Applying fractal analysis to detect spatio-temporal variability of soil moisture content on two contrasting land use hillslopes

•The forest hillslope was significantly (P < 0.05) wetter than the tea garden hillslope.•The spatial mean soil moisture on both hillslopes had a significant negative linear correlation with corresponding CV.•Soil moisture on the forest hillslope showed stronger spatial dependence than that on the tea garden hillslope.•Soil moisture on both hillslopes showed similar temporal dependence and a low-to-moderate autocorrelation structure.

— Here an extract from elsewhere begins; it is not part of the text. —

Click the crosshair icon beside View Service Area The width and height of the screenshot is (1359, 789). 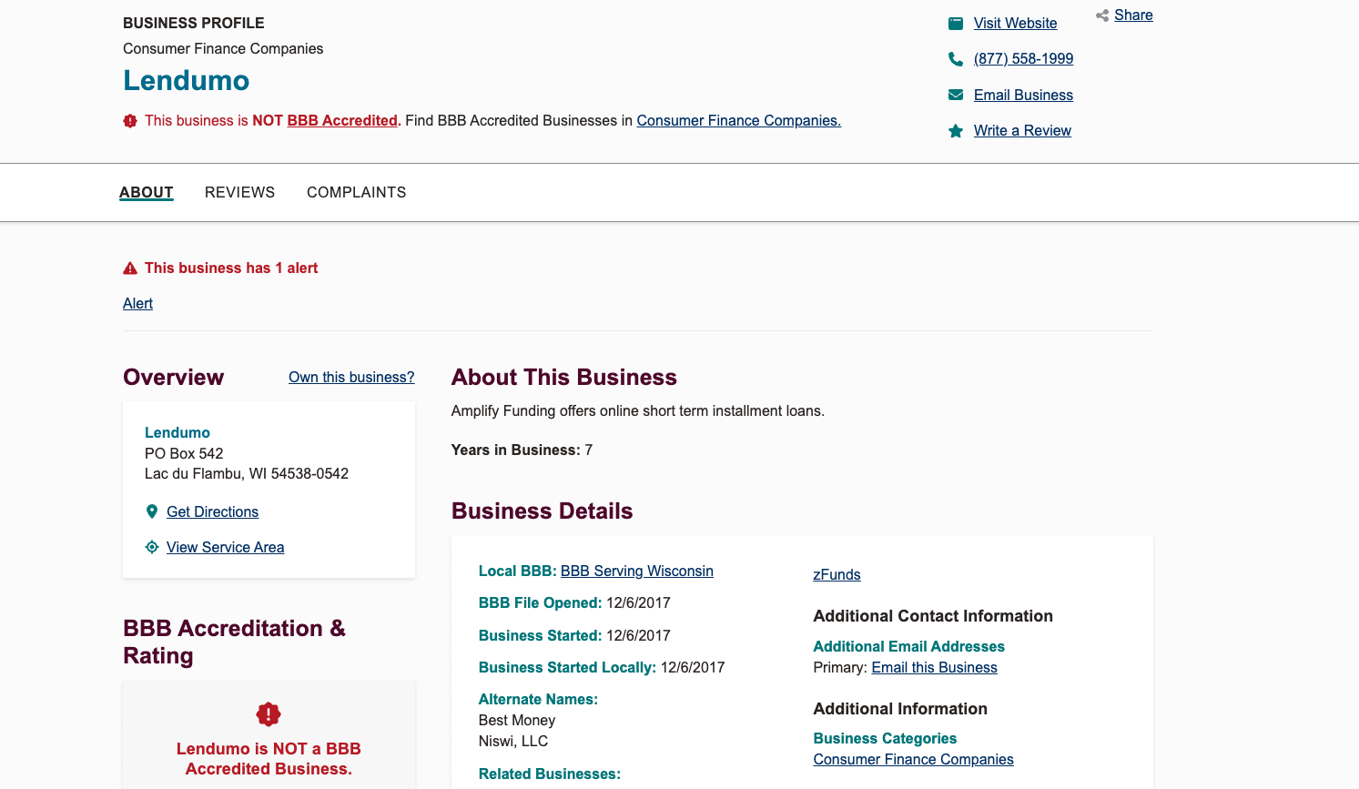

Soil moisture variations in space and time are critical in ecological, hydrological, pedological and environmental studies. This study used fractal analysis to detect the spatio-temporal variability of soil moisture on two contrasting land use hillslopes in the hilly area of Taihu Lake Basin of China. Surface (0-20 cm) soil moisture data from January 2013 to September 2015 (a total of 37 sampling days) were analyzed at 39 and 38 sites on the tea garden and forest hillslopes, respectively, with a spatial resolution of about 8 m. Results showed that the forest hillslope was significantly (P < 0.05) wetter than the tea garden hillslope. The spatial mean soil moisture on both hillslopes had a significant negative linear correlation (R2 = 0.753 for tea garden (P < 0.05) and R2 = 0.459 for forest (P < 0.05)) with corresponding CV for 37 sampling dates. The fractal dimension (D) was found to be better than the nugget/sill ratio in describing the spatial dependence of soil moisture. The advantage of the D is that it does not require the modelling of the semivariogram since it can be calculated on the basis of the experimental semivariogram. Soil moisture on the forest hillslope showed stronger spatial dependence than that on the tea garden hillslope according to D. However, the soil moisture on both hillslopes showed similar temporal dependence and a low-to-moderate autocorrelation structure. In addition, the temporal variability of soil moisture content was spatially correlated on tea garden hillslope. If a location is temporally autocorrelated, the locations nearby tend also to be temporally autocorrelated. It would be possible to make more accurate moisture trend predictions for temporal autocorrelated locations with small D. These findings had important applications related to sampling design, simulation of soil water flow and agricultural water resources management.